Carsoli – Pochi giorni fa è stato reso disponibile su YouTube il video di La scultrice di luce, brano di Marco Malatesta, cantautore di Carsoli. Con l’occasione, esploriamo per intero l’album da cui il singolo è tratto, che ha titolo Il burattino delle stelle ed è uscito lo scorso autunno.
Quella di Marco Malatesta è un’idea di composizione e scrittura fondamentalmente autoriale. Sul cosa significhi precisamente la formula “musica d’autore” ci sarebbe molto da discutere; ma ci possiamo qui limitare a considerare che molti dei caratteri tipici della tradizione cantautorale italiana si ritrovano anche in Malatesta, come il denso lavoro sui testi, la loro chiara vena lirica, e – musicalmente – la centralità data agli strumenti acustici, ma anche molti elementi provenienti dal jazz, dal folk, dal rock, dalla musica popolare. Di fatto, il panorama strumentale che accompagna Malatesta è molto ricco (archi, fiati e voci d’accompagnamento sono molto presenti, oltre ai “canonici” basso-chitarra-batteria): questo impreziosisce gli arrangiamenti e magari dal punto di vista sonoro non ricorda direttamente il Guccini chitarra-voce essenziale (modello comunque un po’ evocato, ad esempio, nella piega intimista de L’amante delle accordature).
Di Guccini, però, o ancora meglio di un de André primitivo, Malatesta riprende il piglio narrativo, la volontà di racchiudere nel giro di pochi minuti una storia compiuta, e un personaggio ben focalizzato, come succede, ad esempio, in L’Epulone, o nello stesso La scultrice di luce.
In filigrana, poi, non è impossibile riconoscere anche influenze esterofile, a partire dai riff di ispirazione quasi hard rock presenti in Paolo e Francesca. E trovo molto interessante, a questo punto, il progetto laterale portato avanti dal musicista su YouTube, costituito da una serie di video intitolati I ganci del burattino, in cui l’autore ha raccontato in prima persona la costruzione del suo disco, rivelandone il processo creativo e i “ganci”, cioè i punti di riferimento musicali che ha avuto presenti nel suo percorso. I nomi possono a un primo momento provocare sorpresa: accanto agli immaginabili Guccini, Branduardi e de André (ma, si badi, il de André di Crêuza de mä), compaiono anche Joy Division e Cure. Qui ci vogliono l’orecchio attento e l’ascolto vero, per cogliere questi richiami: un pezzo come Comete, a mio avviso uno dei più riusciti del disco, costruisce un dialogo tra basso e chitarra, una distensione che ricordano – felicemente – Robert Smith e soci.

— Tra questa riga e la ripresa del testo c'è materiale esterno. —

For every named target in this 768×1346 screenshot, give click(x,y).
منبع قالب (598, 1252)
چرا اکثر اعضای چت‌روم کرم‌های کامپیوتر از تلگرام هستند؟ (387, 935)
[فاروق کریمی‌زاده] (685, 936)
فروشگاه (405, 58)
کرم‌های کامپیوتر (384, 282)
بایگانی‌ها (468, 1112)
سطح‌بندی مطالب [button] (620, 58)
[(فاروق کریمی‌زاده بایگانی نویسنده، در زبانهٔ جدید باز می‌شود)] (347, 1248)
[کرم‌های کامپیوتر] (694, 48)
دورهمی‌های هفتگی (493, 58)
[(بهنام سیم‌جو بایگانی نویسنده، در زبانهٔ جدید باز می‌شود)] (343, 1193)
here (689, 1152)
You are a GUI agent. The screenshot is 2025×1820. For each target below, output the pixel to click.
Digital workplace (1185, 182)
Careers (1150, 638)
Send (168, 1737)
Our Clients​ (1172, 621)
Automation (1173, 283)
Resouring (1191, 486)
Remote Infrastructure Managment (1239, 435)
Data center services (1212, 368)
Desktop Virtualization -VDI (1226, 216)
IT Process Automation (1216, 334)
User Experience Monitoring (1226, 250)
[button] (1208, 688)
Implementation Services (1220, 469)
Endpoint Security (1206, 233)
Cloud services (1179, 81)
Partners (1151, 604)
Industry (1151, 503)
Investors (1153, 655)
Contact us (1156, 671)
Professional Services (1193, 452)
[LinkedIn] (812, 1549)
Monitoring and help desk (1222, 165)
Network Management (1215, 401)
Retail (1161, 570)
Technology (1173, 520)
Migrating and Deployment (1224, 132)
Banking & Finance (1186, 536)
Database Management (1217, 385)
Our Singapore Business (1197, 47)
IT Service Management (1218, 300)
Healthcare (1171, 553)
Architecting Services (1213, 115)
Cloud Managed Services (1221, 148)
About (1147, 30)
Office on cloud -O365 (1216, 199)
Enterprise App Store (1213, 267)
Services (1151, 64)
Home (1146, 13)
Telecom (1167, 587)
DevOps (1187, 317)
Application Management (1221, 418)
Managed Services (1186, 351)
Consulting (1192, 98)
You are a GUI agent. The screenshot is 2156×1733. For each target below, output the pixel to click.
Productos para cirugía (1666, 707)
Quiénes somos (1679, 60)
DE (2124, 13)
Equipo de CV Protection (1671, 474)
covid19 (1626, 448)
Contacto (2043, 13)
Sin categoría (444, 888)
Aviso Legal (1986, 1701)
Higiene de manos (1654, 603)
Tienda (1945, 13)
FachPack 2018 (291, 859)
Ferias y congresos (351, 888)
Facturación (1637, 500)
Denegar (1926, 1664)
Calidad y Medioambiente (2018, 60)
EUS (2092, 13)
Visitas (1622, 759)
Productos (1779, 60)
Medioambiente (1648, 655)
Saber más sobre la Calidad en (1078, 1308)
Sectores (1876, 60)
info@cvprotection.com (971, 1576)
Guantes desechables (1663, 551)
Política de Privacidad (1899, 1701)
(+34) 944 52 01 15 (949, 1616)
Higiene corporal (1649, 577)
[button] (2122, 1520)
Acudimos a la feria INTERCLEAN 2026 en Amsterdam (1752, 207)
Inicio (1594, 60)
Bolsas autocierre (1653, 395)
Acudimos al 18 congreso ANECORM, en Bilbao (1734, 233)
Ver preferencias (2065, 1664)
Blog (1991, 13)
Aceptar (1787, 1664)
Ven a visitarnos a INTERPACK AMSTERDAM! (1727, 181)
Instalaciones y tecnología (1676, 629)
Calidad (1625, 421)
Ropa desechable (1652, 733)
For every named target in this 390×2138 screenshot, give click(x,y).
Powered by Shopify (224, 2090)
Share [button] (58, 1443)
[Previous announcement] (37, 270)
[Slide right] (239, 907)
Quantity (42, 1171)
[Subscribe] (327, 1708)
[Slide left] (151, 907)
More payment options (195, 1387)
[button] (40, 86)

Il burattino delle stelle, insomma, è un album musicalmente composito e che pesca da universi anche molto distanti (possiamo nominare anche l’elettronica sommessa di Caravaggio), gestendo la voce calda e profonda di Malatesta in maniere sempre diverse tra un brano e l’altro, eppure complessivamente omogenee. E questo dà valore a una scrittura che indaga lo spazio sospeso tra cielo e terra, tra popolo e astronomia che è la cifra atmosferica dell’intero disco.